Please copy only the rows from the line containing "Open the 音声 (audio) settings icon" through the line containing "will [818, 120].", including both end lines and the requests, and shift every coordinate in the answers by -83.

··· Supplied data

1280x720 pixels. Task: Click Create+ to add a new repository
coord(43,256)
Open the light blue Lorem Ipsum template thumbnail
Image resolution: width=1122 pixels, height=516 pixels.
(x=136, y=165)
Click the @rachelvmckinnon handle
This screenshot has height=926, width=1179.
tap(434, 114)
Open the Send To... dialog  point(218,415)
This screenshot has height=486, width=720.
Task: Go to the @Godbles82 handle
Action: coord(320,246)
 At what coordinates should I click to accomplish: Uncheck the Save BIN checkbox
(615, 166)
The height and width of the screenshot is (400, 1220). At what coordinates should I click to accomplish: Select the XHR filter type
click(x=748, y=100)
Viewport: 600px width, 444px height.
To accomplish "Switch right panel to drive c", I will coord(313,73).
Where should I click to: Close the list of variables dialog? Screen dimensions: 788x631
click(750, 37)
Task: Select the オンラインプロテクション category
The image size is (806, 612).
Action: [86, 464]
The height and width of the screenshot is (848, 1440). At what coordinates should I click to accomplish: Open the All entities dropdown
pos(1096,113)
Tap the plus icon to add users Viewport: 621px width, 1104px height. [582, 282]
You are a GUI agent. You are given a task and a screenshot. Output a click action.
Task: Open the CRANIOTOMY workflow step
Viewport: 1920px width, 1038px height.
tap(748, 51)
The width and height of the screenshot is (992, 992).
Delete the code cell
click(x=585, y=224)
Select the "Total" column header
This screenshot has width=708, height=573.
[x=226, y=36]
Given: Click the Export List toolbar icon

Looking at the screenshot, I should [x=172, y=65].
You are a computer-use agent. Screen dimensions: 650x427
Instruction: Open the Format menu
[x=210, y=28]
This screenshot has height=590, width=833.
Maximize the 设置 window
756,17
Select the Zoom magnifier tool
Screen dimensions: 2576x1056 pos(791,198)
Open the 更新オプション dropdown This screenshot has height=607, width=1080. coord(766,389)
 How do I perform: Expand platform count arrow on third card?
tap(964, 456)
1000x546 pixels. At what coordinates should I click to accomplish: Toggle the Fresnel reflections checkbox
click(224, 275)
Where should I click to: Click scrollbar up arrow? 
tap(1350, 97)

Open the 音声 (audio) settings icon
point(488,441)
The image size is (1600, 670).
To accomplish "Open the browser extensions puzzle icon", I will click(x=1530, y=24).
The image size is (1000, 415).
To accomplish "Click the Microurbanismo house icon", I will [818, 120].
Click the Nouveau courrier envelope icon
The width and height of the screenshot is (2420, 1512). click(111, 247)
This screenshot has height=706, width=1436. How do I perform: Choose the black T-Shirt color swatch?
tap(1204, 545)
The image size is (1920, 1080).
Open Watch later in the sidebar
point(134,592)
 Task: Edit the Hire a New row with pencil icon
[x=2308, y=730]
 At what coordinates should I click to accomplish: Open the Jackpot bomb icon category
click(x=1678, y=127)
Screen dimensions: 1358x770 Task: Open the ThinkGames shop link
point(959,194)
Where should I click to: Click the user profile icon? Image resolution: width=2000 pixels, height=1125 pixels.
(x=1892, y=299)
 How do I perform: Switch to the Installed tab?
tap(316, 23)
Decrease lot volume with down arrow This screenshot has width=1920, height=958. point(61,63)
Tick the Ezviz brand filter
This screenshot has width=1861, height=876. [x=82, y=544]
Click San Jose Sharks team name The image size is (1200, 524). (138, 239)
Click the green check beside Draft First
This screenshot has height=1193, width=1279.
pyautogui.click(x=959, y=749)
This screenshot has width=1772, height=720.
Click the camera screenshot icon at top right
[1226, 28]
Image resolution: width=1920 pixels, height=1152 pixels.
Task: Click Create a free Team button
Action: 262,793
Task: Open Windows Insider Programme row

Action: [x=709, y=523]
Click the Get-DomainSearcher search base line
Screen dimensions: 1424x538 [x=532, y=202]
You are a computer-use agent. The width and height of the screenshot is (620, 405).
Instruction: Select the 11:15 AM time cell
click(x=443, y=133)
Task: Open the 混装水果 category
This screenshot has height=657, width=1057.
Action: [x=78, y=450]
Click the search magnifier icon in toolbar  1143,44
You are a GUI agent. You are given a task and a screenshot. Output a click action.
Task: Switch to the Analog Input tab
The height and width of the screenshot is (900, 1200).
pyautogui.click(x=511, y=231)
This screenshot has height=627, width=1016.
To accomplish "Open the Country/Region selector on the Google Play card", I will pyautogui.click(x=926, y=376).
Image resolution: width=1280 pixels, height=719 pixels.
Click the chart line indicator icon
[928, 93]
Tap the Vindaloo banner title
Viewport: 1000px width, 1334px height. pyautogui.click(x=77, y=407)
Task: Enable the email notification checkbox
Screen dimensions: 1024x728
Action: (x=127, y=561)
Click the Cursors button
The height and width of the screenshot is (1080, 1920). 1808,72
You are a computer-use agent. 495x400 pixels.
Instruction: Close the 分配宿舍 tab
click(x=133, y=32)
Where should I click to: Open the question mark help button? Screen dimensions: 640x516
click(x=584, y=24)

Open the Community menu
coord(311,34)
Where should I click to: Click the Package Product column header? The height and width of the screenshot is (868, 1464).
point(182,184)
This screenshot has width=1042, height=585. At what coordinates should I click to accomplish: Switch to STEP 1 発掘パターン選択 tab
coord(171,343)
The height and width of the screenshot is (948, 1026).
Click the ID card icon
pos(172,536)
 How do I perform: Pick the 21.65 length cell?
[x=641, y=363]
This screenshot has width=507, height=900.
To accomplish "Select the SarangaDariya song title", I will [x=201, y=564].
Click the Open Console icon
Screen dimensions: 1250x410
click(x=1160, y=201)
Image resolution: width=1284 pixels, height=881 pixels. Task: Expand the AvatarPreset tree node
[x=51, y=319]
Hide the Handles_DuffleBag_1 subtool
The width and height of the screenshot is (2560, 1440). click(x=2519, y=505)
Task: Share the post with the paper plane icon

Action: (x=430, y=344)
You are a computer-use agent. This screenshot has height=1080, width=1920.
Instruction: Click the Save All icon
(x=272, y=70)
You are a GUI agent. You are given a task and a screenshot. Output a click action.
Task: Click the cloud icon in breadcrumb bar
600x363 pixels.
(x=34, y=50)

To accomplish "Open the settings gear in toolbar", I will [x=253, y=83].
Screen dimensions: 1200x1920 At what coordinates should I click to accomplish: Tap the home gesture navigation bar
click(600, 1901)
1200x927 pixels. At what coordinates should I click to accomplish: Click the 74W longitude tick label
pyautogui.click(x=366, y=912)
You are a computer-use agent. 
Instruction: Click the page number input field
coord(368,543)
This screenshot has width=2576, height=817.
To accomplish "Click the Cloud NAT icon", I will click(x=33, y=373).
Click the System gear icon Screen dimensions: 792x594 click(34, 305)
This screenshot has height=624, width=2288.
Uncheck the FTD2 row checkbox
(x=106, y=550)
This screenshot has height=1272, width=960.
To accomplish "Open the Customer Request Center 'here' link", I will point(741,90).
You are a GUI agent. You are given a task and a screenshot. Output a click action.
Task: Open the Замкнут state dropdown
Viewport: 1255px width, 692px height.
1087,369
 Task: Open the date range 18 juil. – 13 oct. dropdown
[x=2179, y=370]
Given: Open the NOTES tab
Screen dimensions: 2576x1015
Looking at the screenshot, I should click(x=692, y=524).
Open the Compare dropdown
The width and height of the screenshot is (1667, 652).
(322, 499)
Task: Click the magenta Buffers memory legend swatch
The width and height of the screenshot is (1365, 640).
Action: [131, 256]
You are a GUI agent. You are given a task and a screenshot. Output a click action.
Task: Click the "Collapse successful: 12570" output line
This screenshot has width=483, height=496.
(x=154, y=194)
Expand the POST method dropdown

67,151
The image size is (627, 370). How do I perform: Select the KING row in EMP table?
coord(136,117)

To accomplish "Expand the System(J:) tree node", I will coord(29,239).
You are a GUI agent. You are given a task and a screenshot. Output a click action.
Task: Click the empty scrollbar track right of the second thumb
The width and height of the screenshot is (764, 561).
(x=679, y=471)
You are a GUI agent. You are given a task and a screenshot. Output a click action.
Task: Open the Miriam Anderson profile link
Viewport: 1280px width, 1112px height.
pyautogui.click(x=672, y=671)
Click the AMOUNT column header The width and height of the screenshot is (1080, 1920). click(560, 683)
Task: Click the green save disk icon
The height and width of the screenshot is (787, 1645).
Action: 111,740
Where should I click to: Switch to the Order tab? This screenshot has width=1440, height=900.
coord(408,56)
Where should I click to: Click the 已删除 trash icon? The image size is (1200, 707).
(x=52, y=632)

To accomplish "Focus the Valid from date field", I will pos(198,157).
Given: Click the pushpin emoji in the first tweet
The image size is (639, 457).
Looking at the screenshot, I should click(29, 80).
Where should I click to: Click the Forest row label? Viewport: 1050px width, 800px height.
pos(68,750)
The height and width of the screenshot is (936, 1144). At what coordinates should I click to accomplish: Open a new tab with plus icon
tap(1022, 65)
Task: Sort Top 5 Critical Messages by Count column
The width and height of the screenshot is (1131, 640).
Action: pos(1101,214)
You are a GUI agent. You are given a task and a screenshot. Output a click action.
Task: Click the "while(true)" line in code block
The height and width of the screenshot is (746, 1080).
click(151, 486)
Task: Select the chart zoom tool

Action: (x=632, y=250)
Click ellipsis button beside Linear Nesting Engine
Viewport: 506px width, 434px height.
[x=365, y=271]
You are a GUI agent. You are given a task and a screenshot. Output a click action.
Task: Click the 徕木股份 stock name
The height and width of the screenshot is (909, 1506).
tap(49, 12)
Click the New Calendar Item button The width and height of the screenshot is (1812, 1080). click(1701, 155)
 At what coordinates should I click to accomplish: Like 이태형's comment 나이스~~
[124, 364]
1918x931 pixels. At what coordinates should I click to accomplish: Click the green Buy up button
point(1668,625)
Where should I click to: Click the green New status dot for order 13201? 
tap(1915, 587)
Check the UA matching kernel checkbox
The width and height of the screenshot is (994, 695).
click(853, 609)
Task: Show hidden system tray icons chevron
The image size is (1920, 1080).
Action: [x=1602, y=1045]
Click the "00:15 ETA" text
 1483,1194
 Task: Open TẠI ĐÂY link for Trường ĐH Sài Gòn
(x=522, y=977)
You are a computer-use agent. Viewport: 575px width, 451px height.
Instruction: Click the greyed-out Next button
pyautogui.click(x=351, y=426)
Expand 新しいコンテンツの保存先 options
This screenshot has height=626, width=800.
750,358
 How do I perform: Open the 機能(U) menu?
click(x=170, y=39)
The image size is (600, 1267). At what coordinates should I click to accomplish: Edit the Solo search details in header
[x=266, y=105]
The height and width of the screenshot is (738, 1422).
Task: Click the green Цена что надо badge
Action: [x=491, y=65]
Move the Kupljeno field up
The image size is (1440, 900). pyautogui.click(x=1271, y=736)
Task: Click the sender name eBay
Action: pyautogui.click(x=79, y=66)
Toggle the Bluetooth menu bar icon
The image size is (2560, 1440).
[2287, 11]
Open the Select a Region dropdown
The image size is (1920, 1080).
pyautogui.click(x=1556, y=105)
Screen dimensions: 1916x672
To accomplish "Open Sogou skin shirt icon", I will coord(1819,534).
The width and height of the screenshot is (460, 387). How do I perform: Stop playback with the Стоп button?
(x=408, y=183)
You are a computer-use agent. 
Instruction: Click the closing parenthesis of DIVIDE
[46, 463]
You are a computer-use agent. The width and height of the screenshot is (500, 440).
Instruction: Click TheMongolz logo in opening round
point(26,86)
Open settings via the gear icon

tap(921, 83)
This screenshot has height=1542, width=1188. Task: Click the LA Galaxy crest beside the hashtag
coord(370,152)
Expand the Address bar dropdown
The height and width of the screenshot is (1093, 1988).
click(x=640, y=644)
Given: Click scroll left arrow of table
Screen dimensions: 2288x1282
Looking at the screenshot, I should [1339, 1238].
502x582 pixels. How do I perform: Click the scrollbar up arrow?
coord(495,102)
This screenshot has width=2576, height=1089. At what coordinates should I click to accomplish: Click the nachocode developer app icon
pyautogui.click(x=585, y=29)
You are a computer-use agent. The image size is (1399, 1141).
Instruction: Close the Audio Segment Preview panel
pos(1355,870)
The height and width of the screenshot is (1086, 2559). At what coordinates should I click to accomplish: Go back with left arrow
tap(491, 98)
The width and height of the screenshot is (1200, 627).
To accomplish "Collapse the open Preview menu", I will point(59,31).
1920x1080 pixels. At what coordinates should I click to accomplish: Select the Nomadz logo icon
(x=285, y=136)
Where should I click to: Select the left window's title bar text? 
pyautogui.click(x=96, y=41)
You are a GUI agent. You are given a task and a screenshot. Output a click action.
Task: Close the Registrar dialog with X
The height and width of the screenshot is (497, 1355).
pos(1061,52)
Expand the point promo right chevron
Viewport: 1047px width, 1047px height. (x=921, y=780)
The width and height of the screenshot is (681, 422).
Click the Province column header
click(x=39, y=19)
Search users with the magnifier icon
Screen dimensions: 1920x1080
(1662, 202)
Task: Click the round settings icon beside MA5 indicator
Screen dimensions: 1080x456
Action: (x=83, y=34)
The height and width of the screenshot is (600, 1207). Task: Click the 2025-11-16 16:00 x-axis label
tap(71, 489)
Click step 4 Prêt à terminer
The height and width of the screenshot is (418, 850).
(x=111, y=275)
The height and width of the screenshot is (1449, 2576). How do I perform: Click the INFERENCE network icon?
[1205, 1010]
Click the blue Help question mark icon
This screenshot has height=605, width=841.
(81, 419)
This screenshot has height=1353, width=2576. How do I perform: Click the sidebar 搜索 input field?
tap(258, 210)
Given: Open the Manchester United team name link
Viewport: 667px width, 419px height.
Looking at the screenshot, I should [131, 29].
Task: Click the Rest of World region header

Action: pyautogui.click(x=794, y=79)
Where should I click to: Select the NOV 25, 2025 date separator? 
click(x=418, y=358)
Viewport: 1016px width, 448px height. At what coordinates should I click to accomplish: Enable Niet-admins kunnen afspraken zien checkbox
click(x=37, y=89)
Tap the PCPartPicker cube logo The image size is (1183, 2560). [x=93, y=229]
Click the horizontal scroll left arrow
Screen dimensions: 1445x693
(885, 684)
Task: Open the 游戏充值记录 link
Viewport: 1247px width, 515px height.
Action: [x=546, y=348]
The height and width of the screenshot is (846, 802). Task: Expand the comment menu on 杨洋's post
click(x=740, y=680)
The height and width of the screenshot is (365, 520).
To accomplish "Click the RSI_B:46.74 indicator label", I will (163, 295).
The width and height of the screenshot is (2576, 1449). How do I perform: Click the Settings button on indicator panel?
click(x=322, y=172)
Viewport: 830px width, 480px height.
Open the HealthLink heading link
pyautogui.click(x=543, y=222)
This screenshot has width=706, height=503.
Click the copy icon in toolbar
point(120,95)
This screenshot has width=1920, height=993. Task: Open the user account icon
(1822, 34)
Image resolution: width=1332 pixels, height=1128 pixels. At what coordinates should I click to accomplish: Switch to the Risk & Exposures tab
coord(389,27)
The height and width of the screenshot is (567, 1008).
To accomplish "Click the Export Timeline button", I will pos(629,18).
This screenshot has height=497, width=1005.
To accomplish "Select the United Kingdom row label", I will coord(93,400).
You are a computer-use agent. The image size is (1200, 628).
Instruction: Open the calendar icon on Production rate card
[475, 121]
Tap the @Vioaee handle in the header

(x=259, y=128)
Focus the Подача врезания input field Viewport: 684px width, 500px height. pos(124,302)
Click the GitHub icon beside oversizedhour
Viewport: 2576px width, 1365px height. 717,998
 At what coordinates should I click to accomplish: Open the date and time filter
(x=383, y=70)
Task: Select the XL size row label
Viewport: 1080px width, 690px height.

······

Worked answer –
Open the 音声 (audio) settings icon
point(405,358)
The image size is (1600, 670).
To accomplish "Open the browser extensions puzzle icon", I will click(x=1447, y=-59).
The image size is (1000, 415).
To accomplish "Click the Microurbanismo house icon", I will [735, 37].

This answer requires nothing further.